▸ Assigned task: Repeat all the data exactly, and where a record holds a picture, leave that picture out.

▸ Exercise materials:

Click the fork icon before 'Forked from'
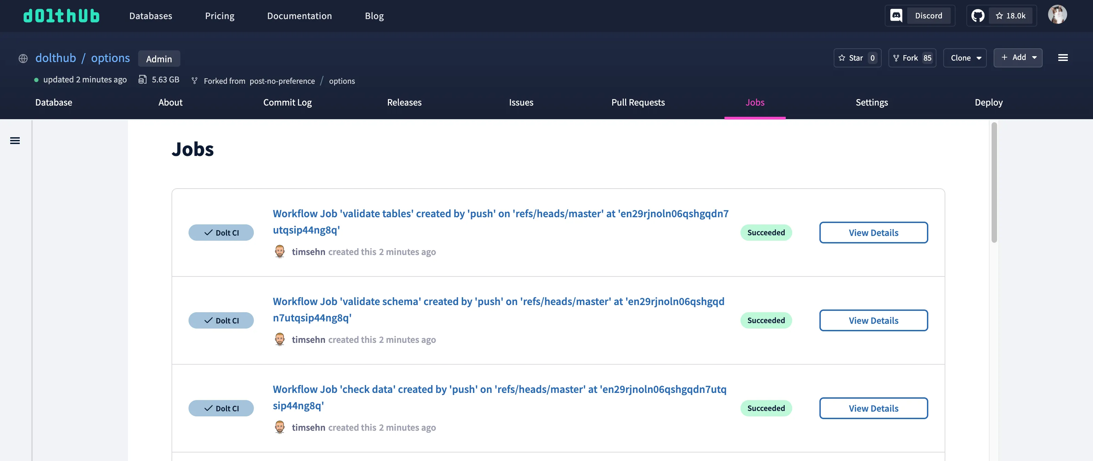 [x=194, y=81]
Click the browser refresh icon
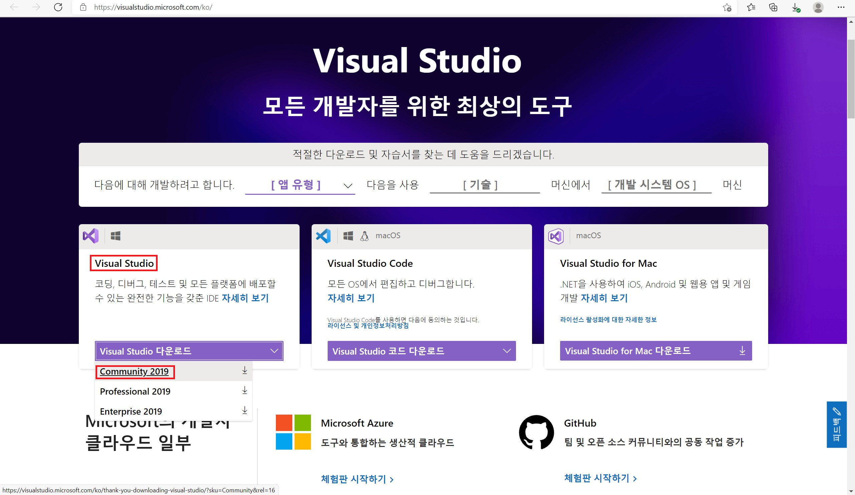The image size is (855, 495). 58,7
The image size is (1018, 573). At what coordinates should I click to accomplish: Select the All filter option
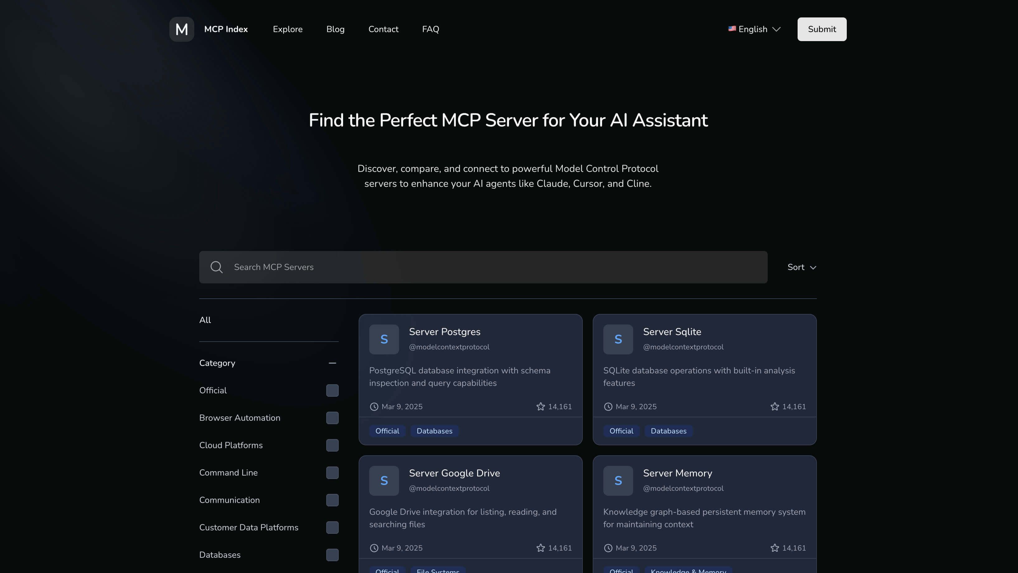pyautogui.click(x=205, y=320)
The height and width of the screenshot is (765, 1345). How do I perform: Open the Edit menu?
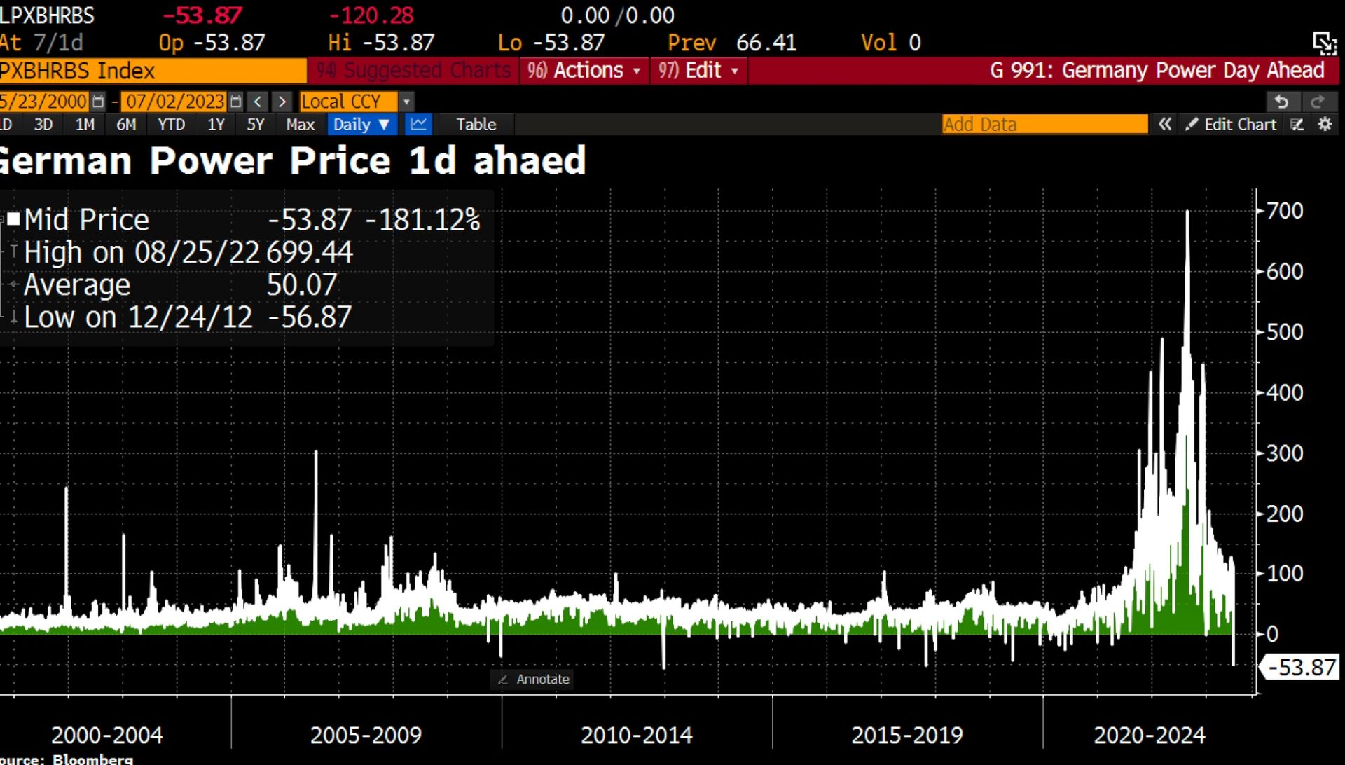tap(699, 70)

▸ Answer:
Click the fork icon before 'Forked from'
 [x=194, y=81]
Click the browser refresh icon
The image size is (855, 495). 58,7
The image size is (1018, 573). At what coordinates should I click to accomplish: Select the All filter option
pyautogui.click(x=205, y=320)
The height and width of the screenshot is (765, 1345). How do I perform: Open the Edit menu?
tap(699, 70)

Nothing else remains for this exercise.